The approval of the motion brings positive news and hope to the current waste management situation in Madrid. It is a presents a step in the right direction on the way to a Zero Waste reality.

The motion in detail

The motion recognises the urgent need to stop relying on false solutions, such as landfills and incinerators. This model effects the environment and the health of the people of neighbouring and nearby municipalities. We therefore need a paradigm shift, and in the motion we ask for:

The creation of a working committee to implement a zero waste model with the participation of local political and civil society groups.

The council to be formally required to create a ‘regional waste strategy 2016-2026′ for the City of Madrid. This would replace the current and outdated strategy and set the objective of ‘Zero Waste’ waste management in our region..

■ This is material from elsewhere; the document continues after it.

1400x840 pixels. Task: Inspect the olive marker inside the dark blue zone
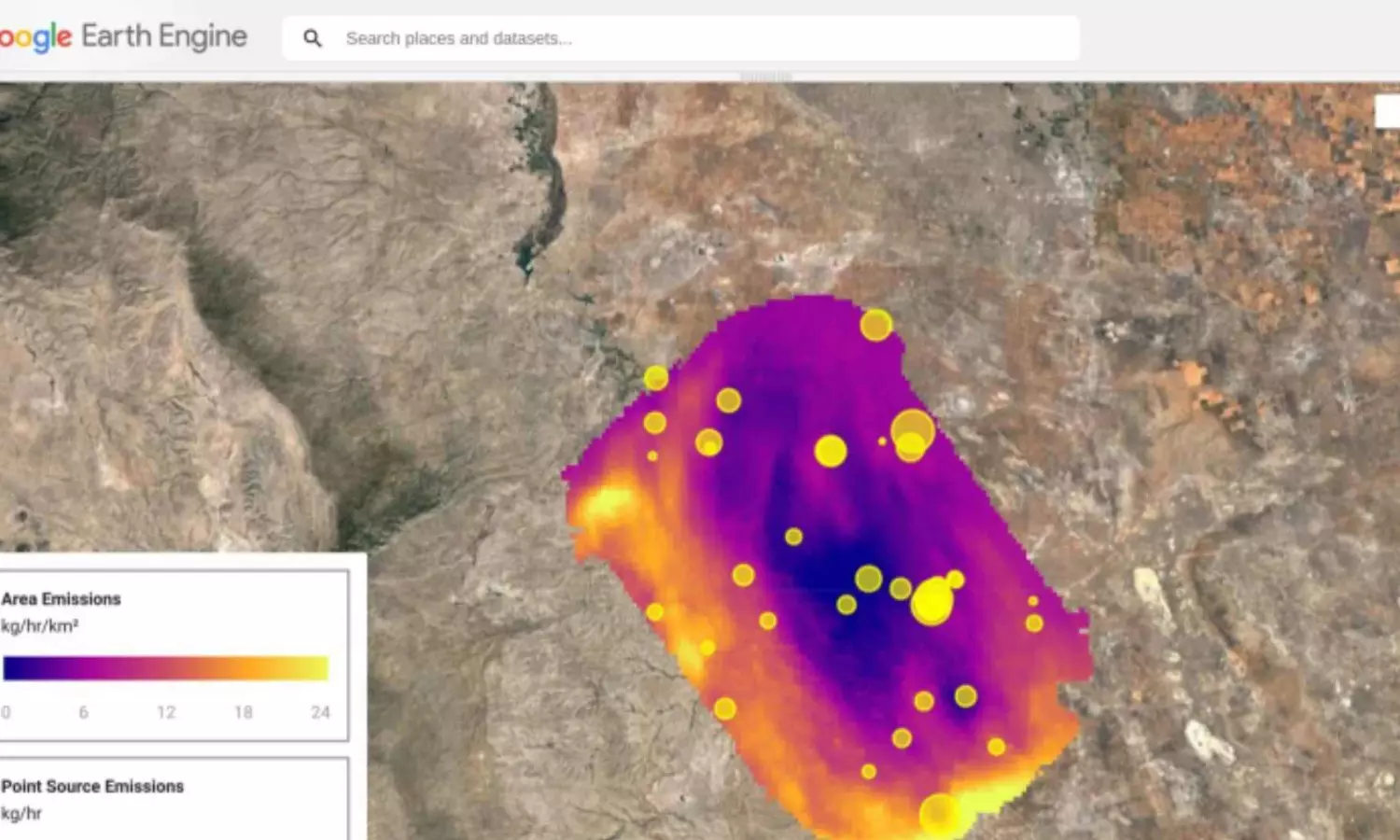pyautogui.click(x=868, y=579)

An awareness raising campaign should be carried out with citizens participation, where people are informed about the current waste management practice, its impacts, the alternatives, and benefits involved such alternatives.
The municipal waste collection should be evaluated and be run by the municipality and not by external companies. This would include:

A study of current and future costs of waste management if it were to be run by the municipality should be conducted. This study should assess its viability and implementation.

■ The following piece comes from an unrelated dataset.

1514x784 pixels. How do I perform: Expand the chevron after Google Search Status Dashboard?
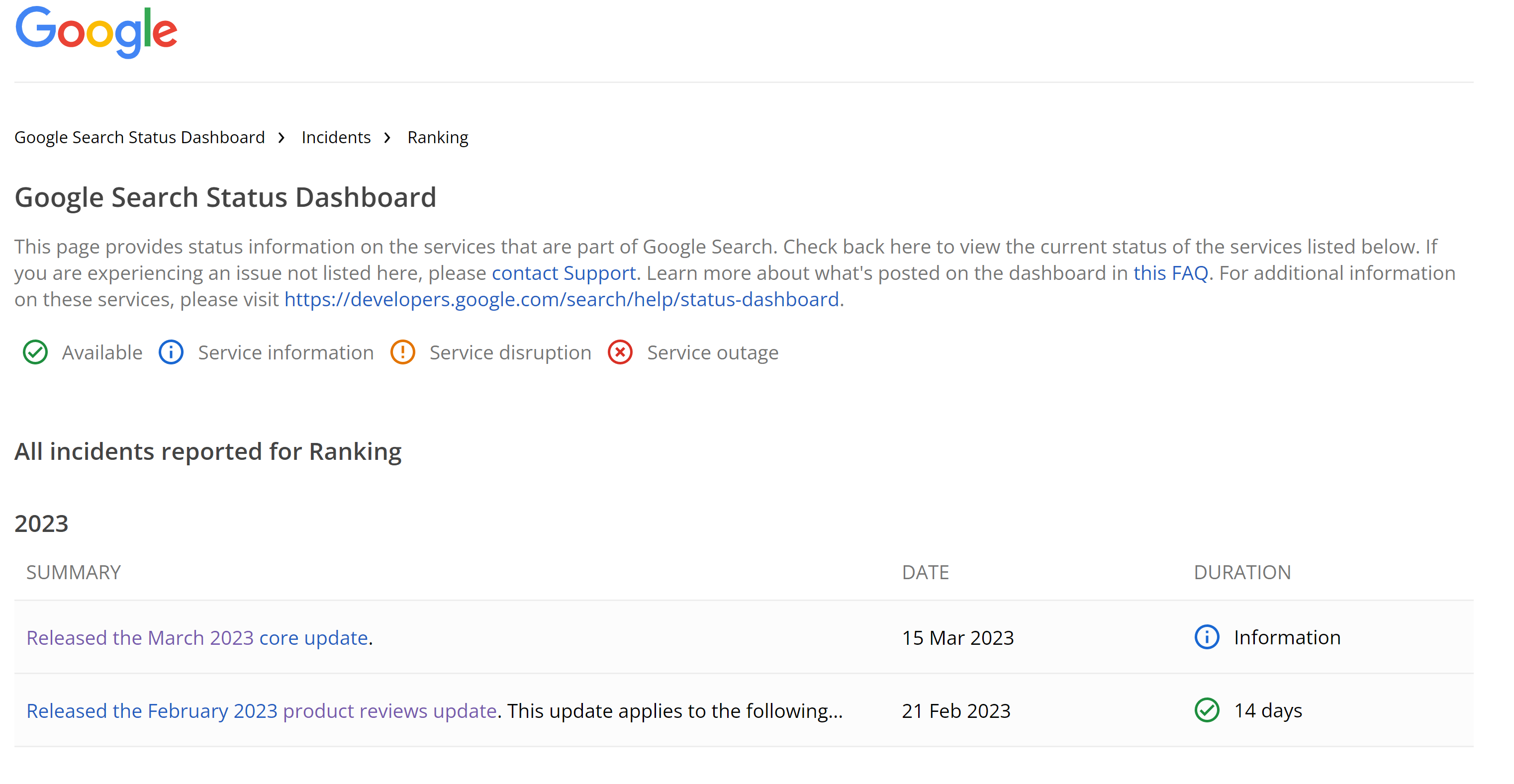tap(282, 137)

A review of current waste management contracts and whether they can be modified, to allow a gradual implementation of a zero waste selective collection project.

Control and monitoring of the current waste collection to ensure that contracts are enforced, so we would able to confirm that they are not mixing municipal waste and other types of waste (packaging) etc. in its collection.

‘Incineradoras No, Zero Waste Madrid’

This Zero Waste Europe member is a network of neighborhood associations, environmental groups, Popular assemblies of 15M, collectives of organic gardens, organisations formed to fight facilities and harmful waste plans, “No Macro-Landfill, Yes Zero Waste” campaign, representatives of political groups and individual zero waste campaigners. Their common goal is the fight against the creation of hazardous waste, against harmful waste facilities and planned facilities primarily located in the Eastern region of Madrid.

Over the years this network has been a focal point of resistance to environmental damage in the area. It works to submit refutations to waste projects, environmental damage reports, conducting lobbying and organising trainings, rallies and demonstrations aiming to show the popular opposition against these projects.

While challenging these facilities, the network has developed, and now promotes an alternative Zero Waste policy to the current waste treatment plans. This should be implemented in all municipalities of the City of Madrid. In this way, Zero Waste Madrid also wants to reach the institutions through the current ‘popular unity’ candidates who are much more open to this project through motions in the municipalities where they are in office.

In conclusion, thanks for the wonderful work of ‘Incineradoras No, Zero Waste Madrid’, zero waste is really happening in Madrid!